**SELECTED EXTRACT:**
Content starts
Why Consider a Personal Loan

Maybe you are looking to do large-scale renovations to your house; you want to buy a new car, or are you looking for a loan to merge your existing high-interest loans. Whatever the circumstances, you need the money, and you don’t have the time to save. But how do you get it? Are you going to be red on your checking account, request an (extra) credit card, or are you going to increase your mortgage? The cheapest method to borrow money would be to take out a personal loan.

What is a personal loan?

A personal loan (or personal credit) is often borrowed from a bank or another (online) lender. The money from the loan is transferred in one go, after which you can make your purchase. You repay the loan in equal monthly payments with a fixed interest rate. In contrast to revolving credit, personal loans have a set payment term and often also lower interest rates. You, therefore, repay a fixed amount each month.

What is a personal loan used for?
Content ends
**EXTRACTED MATERIAL:**
Content starts
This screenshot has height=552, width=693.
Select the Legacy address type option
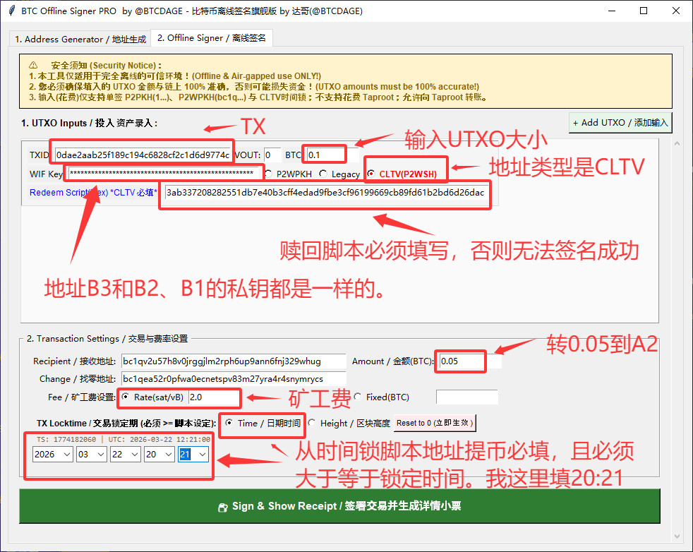[323, 174]
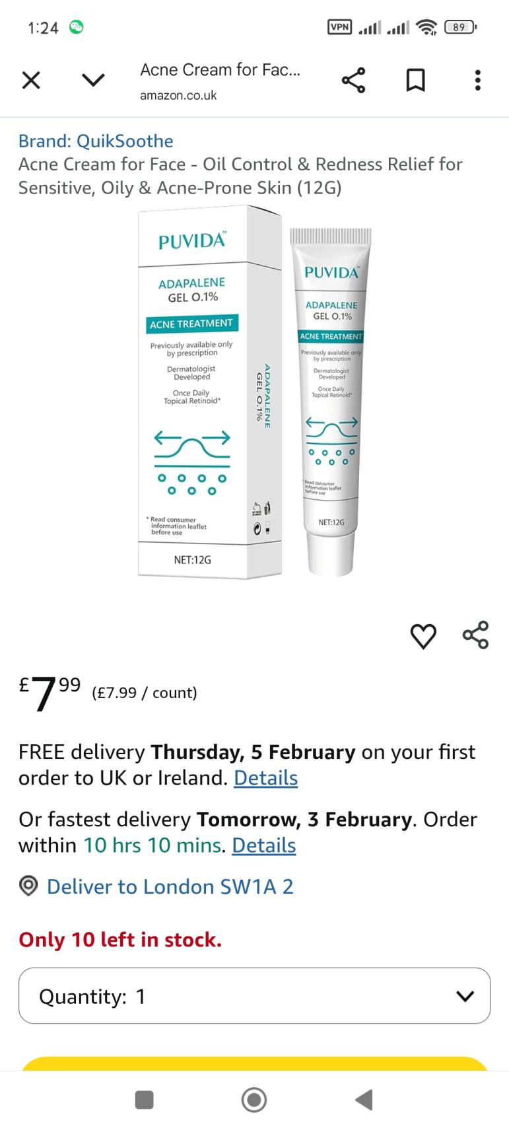Change address Deliver to London SW1A 2
The image size is (509, 1132).
[170, 886]
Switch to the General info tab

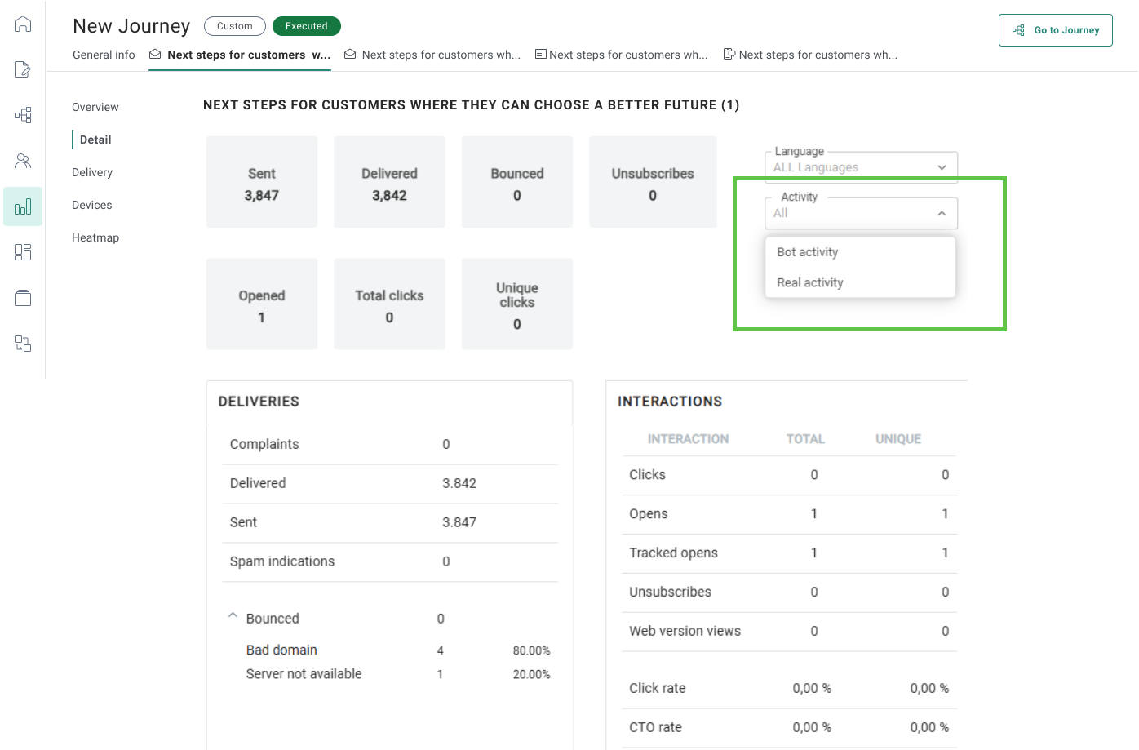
Content ends
**GOAL OF THE EXERCISE:** In the text on personal loans, how is a personal loan repaid?

**COMPLETED TASK:** In equal monthly payments with a fixed interest rate.